WRITTEN PROBLEM: Could you write out every one of the following records line for line, with no changes?

--- Start of RECORDS SHOWN ---

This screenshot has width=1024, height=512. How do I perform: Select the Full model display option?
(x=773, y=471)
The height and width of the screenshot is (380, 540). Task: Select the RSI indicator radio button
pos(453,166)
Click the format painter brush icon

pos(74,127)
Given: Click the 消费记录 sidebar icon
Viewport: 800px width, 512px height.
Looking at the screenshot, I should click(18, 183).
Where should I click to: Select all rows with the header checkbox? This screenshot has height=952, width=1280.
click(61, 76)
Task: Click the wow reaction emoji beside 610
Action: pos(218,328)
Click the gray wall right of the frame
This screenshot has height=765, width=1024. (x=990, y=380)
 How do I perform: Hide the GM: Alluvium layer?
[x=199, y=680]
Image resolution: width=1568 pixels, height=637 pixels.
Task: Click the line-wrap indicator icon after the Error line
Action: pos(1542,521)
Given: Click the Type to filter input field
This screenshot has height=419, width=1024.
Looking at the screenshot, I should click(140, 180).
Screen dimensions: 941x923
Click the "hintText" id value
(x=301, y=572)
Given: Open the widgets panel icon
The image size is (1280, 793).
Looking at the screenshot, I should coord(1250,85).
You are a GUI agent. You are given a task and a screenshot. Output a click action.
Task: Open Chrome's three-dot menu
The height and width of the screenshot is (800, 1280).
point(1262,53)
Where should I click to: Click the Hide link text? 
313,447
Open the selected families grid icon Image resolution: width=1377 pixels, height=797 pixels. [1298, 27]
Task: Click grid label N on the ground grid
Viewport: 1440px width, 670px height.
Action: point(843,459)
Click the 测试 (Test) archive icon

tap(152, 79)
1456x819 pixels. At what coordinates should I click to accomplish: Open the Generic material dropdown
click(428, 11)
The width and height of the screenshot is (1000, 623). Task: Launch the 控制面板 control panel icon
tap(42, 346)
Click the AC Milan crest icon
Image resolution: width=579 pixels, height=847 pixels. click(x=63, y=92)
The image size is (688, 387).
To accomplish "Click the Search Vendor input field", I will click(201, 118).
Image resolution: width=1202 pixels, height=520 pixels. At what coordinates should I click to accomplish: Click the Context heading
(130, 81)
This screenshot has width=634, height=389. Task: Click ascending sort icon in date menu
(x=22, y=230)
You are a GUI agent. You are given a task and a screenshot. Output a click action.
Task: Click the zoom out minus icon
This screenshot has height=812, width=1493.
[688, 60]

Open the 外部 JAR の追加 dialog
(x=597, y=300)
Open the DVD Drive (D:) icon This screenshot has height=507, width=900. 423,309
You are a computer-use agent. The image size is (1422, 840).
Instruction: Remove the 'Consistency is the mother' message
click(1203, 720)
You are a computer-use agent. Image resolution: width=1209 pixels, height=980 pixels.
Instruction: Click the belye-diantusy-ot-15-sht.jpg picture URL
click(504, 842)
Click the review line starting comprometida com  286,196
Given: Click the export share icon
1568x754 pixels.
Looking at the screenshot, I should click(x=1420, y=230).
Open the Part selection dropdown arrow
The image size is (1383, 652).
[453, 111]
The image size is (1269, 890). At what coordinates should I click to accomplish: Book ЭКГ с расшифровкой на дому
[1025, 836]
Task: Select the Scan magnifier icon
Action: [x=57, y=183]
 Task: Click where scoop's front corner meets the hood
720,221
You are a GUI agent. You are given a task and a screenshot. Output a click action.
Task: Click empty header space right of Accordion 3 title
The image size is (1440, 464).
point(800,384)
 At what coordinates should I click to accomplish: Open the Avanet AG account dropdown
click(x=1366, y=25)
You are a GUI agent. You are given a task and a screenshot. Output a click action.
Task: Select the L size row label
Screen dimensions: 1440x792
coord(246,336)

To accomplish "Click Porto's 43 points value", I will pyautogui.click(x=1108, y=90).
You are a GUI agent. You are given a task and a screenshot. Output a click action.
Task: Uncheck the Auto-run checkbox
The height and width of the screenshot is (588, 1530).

--- End of RECORDS SHOWN ---

REPLY:
This screenshot has width=1024, height=512. How do I perform: Select the Full model display option?
(x=773, y=471)
The height and width of the screenshot is (380, 540). Task: Select the RSI indicator radio button
pos(453,166)
Click the format painter brush icon

pos(74,127)
Given: Click the 消费记录 sidebar icon
Viewport: 800px width, 512px height.
Looking at the screenshot, I should click(18, 183).
Where should I click to: Select all rows with the header checkbox? This screenshot has height=952, width=1280.
click(61, 76)
Task: Click the wow reaction emoji beside 610
Action: pos(218,328)
Click the gray wall right of the frame
This screenshot has height=765, width=1024. (x=990, y=380)
 How do I perform: Hide the GM: Alluvium layer?
[x=199, y=680]
Image resolution: width=1568 pixels, height=637 pixels.
Task: Click the line-wrap indicator icon after the Error line
Action: pos(1542,521)
Given: Click the Type to filter input field
This screenshot has height=419, width=1024.
Looking at the screenshot, I should click(140, 180).
Screen dimensions: 941x923
Click the "hintText" id value
(x=301, y=572)
Given: Open the widgets panel icon
The image size is (1280, 793).
Looking at the screenshot, I should coord(1250,85).
You are a GUI agent. You are given a task and a screenshot. Output a click action.
Task: Open Chrome's three-dot menu
The height and width of the screenshot is (800, 1280).
point(1262,53)
Where should I click to: Click the Hide link text? 
313,447
Open the selected families grid icon Image resolution: width=1377 pixels, height=797 pixels. [1298, 27]
Task: Click grid label N on the ground grid
Viewport: 1440px width, 670px height.
Action: point(843,459)
Click the 测试 (Test) archive icon

tap(152, 79)
1456x819 pixels. At what coordinates should I click to accomplish: Open the Generic material dropdown
click(428, 11)
The width and height of the screenshot is (1000, 623). Task: Launch the 控制面板 control panel icon
tap(42, 346)
Click the AC Milan crest icon
Image resolution: width=579 pixels, height=847 pixels. click(x=63, y=92)
The image size is (688, 387).
To accomplish "Click the Search Vendor input field", I will click(201, 118).
Image resolution: width=1202 pixels, height=520 pixels. At what coordinates should I click to accomplish: Click the Context heading
(130, 81)
This screenshot has width=634, height=389. Task: Click ascending sort icon in date menu
(x=22, y=230)
You are a GUI agent. You are given a task and a screenshot. Output a click action.
Task: Click the zoom out minus icon
This screenshot has height=812, width=1493.
[688, 60]

Open the 外部 JAR の追加 dialog
(x=597, y=300)
Open the DVD Drive (D:) icon This screenshot has height=507, width=900. 423,309
You are a computer-use agent. The image size is (1422, 840).
Instruction: Remove the 'Consistency is the mother' message
click(1203, 720)
You are a computer-use agent. Image resolution: width=1209 pixels, height=980 pixels.
Instruction: Click the belye-diantusy-ot-15-sht.jpg picture URL
click(504, 842)
Click the review line starting comprometida com  286,196
Given: Click the export share icon
1568x754 pixels.
Looking at the screenshot, I should click(x=1420, y=230).
Open the Part selection dropdown arrow
The image size is (1383, 652).
[453, 111]
The image size is (1269, 890). At what coordinates should I click to accomplish: Book ЭКГ с расшифровкой на дому
[1025, 836]
Task: Select the Scan magnifier icon
Action: [x=57, y=183]
 Task: Click where scoop's front corner meets the hood
720,221
You are a GUI agent. You are given a task and a screenshot. Output a click action.
Task: Click empty header space right of Accordion 3 title
The image size is (1440, 464).
point(800,384)
 At what coordinates should I click to accomplish: Open the Avanet AG account dropdown
click(x=1366, y=25)
You are a GUI agent. You are given a task and a screenshot. Output a click action.
Task: Select the L size row label
Screen dimensions: 1440x792
coord(246,336)

To accomplish "Click Porto's 43 points value", I will pyautogui.click(x=1108, y=90).
You are a GUI agent. You are given a task and a screenshot. Output a click action.
Task: Uncheck the Auto-run checkbox
The height and width of the screenshot is (588, 1530).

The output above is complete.